YOUR ASSIGNMENT: Copy out the part of the items that opens with the line containing "What do you see at coordinates (208, 206)" and closes with the line containing "center [208, 206].", both lines included, reproducing them verbatim.

Saved data entries
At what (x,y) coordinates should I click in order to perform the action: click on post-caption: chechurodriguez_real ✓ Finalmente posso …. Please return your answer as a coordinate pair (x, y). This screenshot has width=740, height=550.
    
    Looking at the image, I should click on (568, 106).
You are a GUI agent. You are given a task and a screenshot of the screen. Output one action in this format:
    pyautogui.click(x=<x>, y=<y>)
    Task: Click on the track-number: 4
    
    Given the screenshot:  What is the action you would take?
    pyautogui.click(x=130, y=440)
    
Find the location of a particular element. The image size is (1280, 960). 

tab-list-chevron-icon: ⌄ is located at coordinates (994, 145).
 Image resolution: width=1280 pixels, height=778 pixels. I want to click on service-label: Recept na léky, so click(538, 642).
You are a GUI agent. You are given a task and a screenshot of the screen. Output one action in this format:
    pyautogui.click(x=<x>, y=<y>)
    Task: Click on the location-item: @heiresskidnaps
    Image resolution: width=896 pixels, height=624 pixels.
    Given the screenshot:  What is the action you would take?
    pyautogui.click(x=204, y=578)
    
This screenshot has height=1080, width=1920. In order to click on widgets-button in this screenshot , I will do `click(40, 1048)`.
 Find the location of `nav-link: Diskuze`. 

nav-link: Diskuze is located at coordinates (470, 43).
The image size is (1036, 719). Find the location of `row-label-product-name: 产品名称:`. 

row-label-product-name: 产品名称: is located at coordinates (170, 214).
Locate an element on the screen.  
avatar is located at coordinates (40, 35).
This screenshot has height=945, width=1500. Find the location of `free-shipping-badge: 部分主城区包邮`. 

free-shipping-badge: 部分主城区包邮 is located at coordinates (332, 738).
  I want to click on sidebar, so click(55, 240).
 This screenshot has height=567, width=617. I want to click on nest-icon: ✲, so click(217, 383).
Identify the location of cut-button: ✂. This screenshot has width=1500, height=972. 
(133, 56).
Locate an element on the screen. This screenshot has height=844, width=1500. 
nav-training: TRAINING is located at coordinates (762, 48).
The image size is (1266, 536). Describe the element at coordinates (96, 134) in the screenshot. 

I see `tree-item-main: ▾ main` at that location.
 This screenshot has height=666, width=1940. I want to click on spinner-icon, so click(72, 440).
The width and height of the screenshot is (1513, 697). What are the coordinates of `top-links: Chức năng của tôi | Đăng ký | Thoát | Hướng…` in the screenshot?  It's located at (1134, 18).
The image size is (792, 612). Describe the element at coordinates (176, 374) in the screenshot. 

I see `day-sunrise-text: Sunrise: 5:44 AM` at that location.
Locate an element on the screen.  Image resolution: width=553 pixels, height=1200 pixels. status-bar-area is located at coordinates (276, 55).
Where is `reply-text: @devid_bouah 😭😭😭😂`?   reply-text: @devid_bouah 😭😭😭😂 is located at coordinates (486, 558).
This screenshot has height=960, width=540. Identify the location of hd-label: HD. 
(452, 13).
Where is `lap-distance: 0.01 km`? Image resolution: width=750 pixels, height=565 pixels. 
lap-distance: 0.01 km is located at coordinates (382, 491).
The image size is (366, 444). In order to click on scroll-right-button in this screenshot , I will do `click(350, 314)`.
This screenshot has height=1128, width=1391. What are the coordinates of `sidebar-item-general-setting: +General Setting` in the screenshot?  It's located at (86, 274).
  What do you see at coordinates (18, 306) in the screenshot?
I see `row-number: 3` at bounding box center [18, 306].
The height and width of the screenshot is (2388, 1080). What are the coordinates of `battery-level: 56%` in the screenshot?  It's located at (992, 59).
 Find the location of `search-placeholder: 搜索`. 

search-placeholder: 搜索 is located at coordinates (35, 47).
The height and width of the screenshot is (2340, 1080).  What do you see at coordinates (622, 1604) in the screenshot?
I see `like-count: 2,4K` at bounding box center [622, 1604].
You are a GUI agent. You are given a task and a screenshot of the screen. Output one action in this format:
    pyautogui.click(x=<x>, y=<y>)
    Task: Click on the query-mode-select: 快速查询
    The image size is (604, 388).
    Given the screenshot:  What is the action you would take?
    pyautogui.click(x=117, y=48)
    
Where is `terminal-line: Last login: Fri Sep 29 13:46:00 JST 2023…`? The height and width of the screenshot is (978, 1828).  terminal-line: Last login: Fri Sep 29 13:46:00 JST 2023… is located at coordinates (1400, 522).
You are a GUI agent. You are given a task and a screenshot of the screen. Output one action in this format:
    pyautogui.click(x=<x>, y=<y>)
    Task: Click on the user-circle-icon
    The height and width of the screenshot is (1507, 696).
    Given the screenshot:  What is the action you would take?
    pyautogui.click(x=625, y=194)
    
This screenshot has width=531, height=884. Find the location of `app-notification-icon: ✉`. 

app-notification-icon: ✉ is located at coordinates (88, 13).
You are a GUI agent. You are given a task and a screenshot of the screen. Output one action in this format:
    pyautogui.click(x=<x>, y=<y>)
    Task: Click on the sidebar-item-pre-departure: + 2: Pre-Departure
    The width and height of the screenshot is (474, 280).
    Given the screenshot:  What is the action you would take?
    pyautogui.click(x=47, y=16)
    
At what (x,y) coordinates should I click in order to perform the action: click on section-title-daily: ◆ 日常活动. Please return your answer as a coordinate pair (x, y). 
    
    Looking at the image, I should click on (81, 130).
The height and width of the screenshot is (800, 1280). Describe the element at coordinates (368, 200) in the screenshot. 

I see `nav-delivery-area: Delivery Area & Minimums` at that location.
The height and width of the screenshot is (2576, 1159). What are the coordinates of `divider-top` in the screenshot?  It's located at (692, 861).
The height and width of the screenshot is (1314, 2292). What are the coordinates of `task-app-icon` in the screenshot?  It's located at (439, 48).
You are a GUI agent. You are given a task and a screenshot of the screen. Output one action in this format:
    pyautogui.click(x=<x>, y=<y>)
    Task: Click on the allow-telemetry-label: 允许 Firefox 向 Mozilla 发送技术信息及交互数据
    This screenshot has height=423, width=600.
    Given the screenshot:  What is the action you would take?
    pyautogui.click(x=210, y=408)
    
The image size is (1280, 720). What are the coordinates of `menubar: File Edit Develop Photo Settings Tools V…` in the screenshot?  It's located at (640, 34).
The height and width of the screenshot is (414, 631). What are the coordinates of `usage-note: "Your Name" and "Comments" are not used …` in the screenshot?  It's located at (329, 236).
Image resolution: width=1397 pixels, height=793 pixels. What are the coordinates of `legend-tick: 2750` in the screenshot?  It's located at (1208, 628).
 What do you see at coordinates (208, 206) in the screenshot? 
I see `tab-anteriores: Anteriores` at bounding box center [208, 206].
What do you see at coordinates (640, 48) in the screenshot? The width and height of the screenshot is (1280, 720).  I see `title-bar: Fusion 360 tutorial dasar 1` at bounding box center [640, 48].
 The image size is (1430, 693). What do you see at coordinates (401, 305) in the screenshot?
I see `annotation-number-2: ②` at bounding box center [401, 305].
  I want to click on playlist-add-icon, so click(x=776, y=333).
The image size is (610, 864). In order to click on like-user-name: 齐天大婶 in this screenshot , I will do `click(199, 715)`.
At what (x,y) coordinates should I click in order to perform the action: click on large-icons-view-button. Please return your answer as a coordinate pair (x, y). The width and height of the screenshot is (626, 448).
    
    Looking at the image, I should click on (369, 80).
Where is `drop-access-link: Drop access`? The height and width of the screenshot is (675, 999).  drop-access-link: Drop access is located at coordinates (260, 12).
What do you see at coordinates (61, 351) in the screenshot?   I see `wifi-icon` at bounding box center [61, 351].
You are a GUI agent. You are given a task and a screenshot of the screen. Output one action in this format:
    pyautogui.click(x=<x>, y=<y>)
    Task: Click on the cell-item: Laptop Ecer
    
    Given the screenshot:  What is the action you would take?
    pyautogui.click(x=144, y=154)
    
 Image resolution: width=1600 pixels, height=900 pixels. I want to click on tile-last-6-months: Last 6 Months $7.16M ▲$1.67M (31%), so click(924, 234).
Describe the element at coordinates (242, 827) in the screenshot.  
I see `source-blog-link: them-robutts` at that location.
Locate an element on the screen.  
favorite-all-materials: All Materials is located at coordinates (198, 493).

SOLUTION BELOW:
 What do you see at coordinates (208, 206) in the screenshot? 
I see `tab-anteriores: Anteriores` at bounding box center [208, 206].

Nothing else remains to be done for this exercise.